Instructions for the task: Look below for the line containing "Produkte (1119, 1325)"; from there, print each line exactly up to and including the line containing "Karte erstellen (1360, 52)", and stop.

#### Records for processing

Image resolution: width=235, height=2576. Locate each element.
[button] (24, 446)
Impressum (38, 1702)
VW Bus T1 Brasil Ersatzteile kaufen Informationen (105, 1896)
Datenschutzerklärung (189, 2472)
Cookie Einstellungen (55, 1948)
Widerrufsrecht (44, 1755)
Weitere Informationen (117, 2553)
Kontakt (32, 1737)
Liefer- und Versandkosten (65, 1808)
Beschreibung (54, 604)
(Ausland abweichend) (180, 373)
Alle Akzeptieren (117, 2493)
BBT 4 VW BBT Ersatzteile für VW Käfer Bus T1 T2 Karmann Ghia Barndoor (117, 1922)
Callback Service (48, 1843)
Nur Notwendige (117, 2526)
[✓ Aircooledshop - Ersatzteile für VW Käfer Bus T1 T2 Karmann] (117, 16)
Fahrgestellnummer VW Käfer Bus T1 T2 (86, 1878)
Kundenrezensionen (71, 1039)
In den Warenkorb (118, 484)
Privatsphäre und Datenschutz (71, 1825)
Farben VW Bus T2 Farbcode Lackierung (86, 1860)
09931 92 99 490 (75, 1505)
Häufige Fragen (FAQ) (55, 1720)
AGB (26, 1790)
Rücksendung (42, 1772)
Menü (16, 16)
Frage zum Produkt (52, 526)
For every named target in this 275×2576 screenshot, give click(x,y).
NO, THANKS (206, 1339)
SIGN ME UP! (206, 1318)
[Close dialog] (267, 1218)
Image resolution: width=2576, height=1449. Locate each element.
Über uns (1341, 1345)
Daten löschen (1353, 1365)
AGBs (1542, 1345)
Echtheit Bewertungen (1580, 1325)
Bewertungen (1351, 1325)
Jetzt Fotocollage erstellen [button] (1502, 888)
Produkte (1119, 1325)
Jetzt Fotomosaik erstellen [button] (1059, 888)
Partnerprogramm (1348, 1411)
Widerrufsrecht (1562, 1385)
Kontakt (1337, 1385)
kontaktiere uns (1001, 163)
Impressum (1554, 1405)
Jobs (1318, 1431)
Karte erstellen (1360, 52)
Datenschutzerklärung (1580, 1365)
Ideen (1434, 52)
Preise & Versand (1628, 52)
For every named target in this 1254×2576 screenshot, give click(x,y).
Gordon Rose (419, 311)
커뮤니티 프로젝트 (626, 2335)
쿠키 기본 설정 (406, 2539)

########

Reply:
Produkte (1119, 1325)
Jetzt Fotomosaik erstellen [button] (1059, 888)
Partnerprogramm (1348, 1411)
Widerrufsrecht (1562, 1385)
Kontakt (1337, 1385)
kontaktiere uns (1001, 163)
Impressum (1554, 1405)
Jobs (1318, 1431)
Karte erstellen (1360, 52)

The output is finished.